(Stored records)

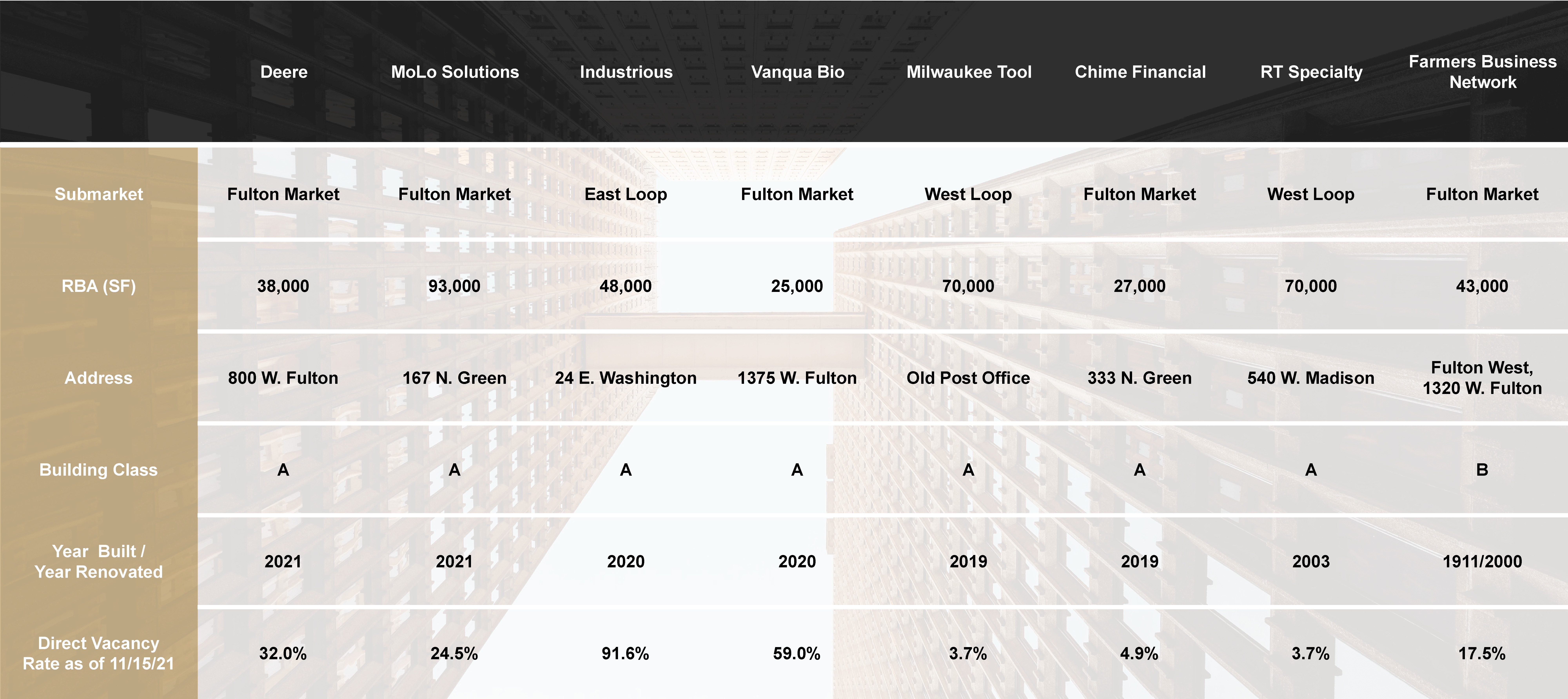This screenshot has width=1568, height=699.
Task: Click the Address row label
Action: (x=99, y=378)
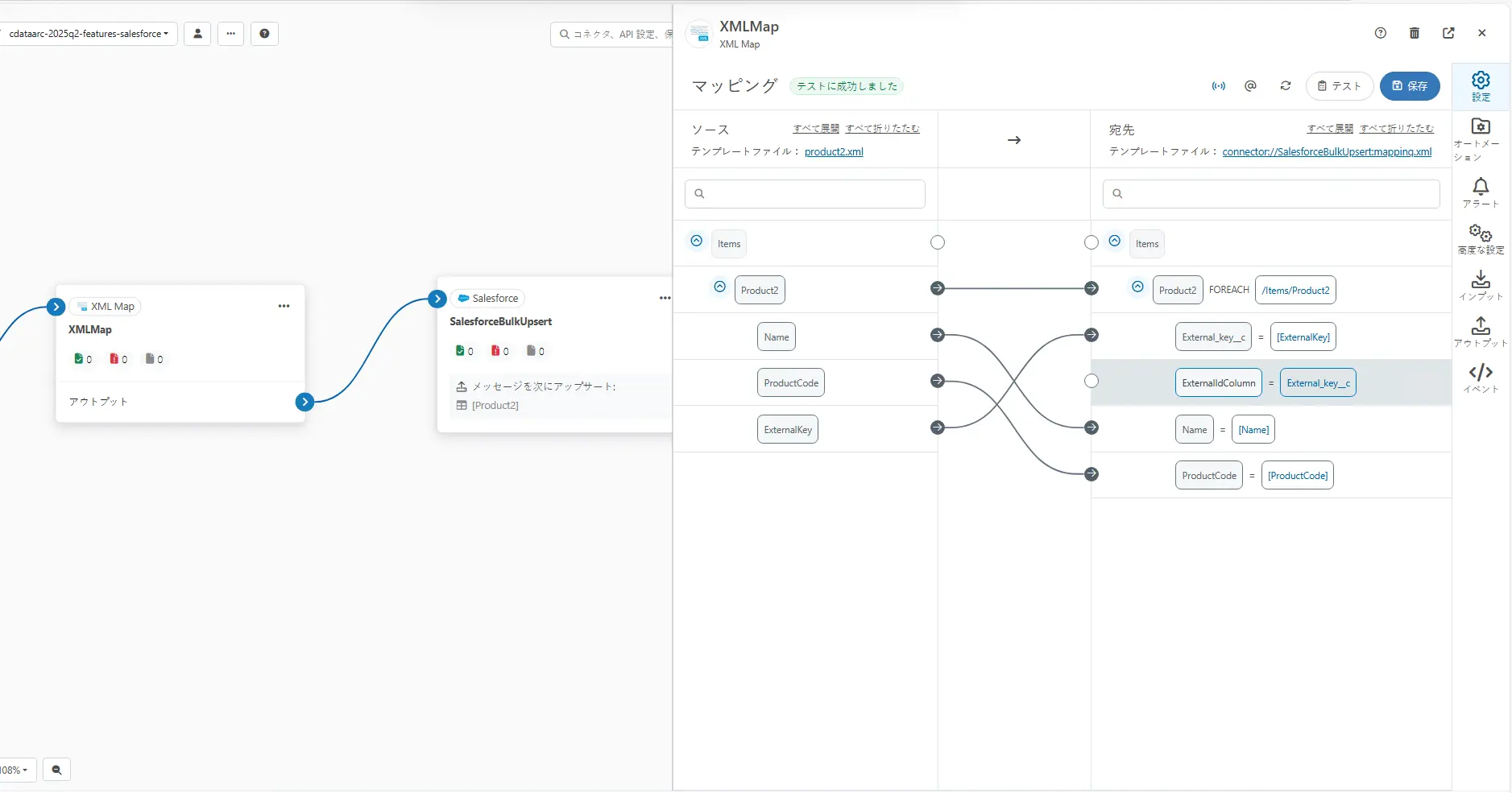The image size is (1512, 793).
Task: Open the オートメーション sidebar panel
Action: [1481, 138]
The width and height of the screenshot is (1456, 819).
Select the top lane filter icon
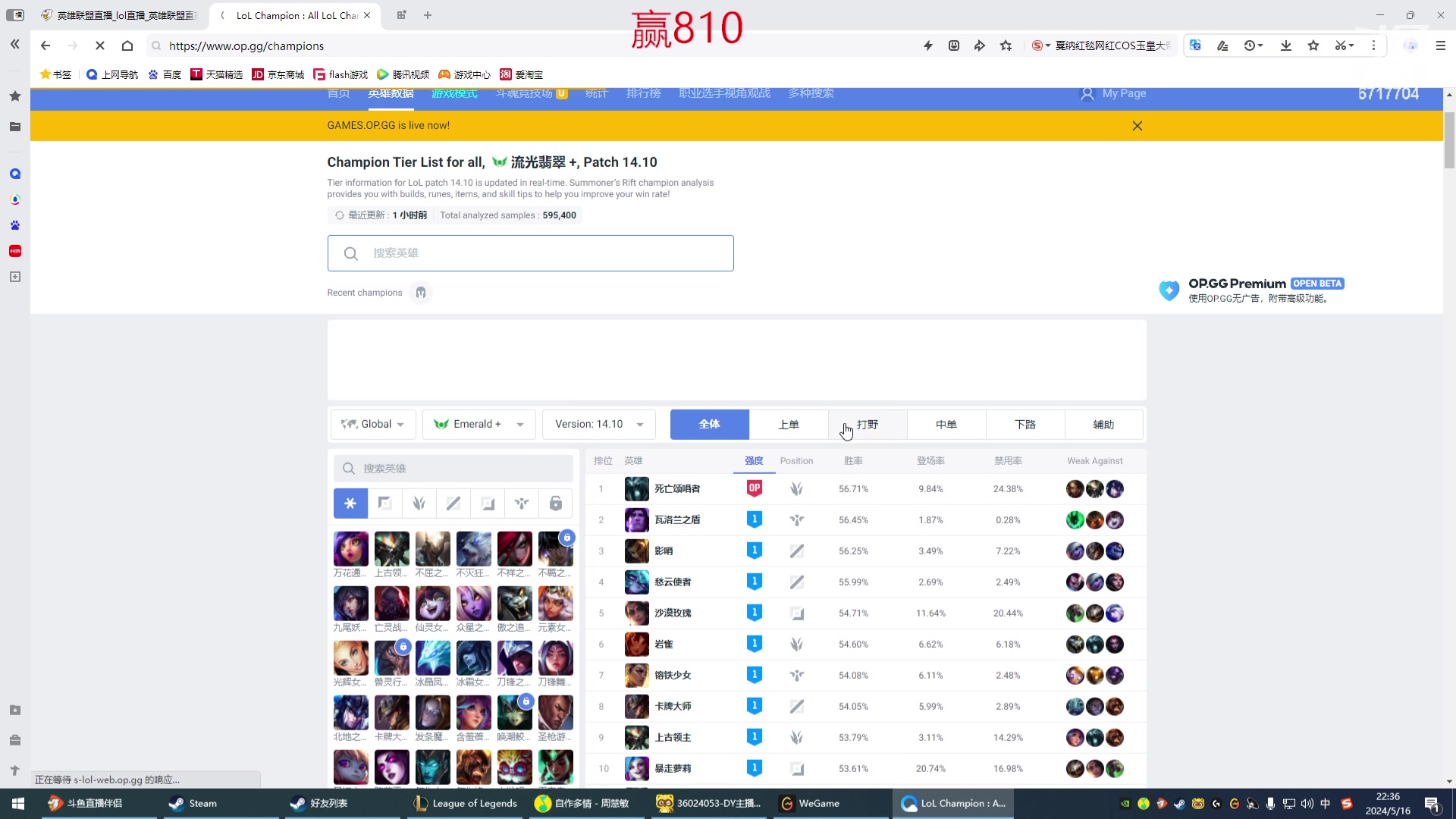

About this task: In the records above, find the line that contains "The width and". Print it and every later line exactly, omitting the pictures.

Response for this exercise:
The width and height of the screenshot is (1456, 819).
Select the top lane filter icon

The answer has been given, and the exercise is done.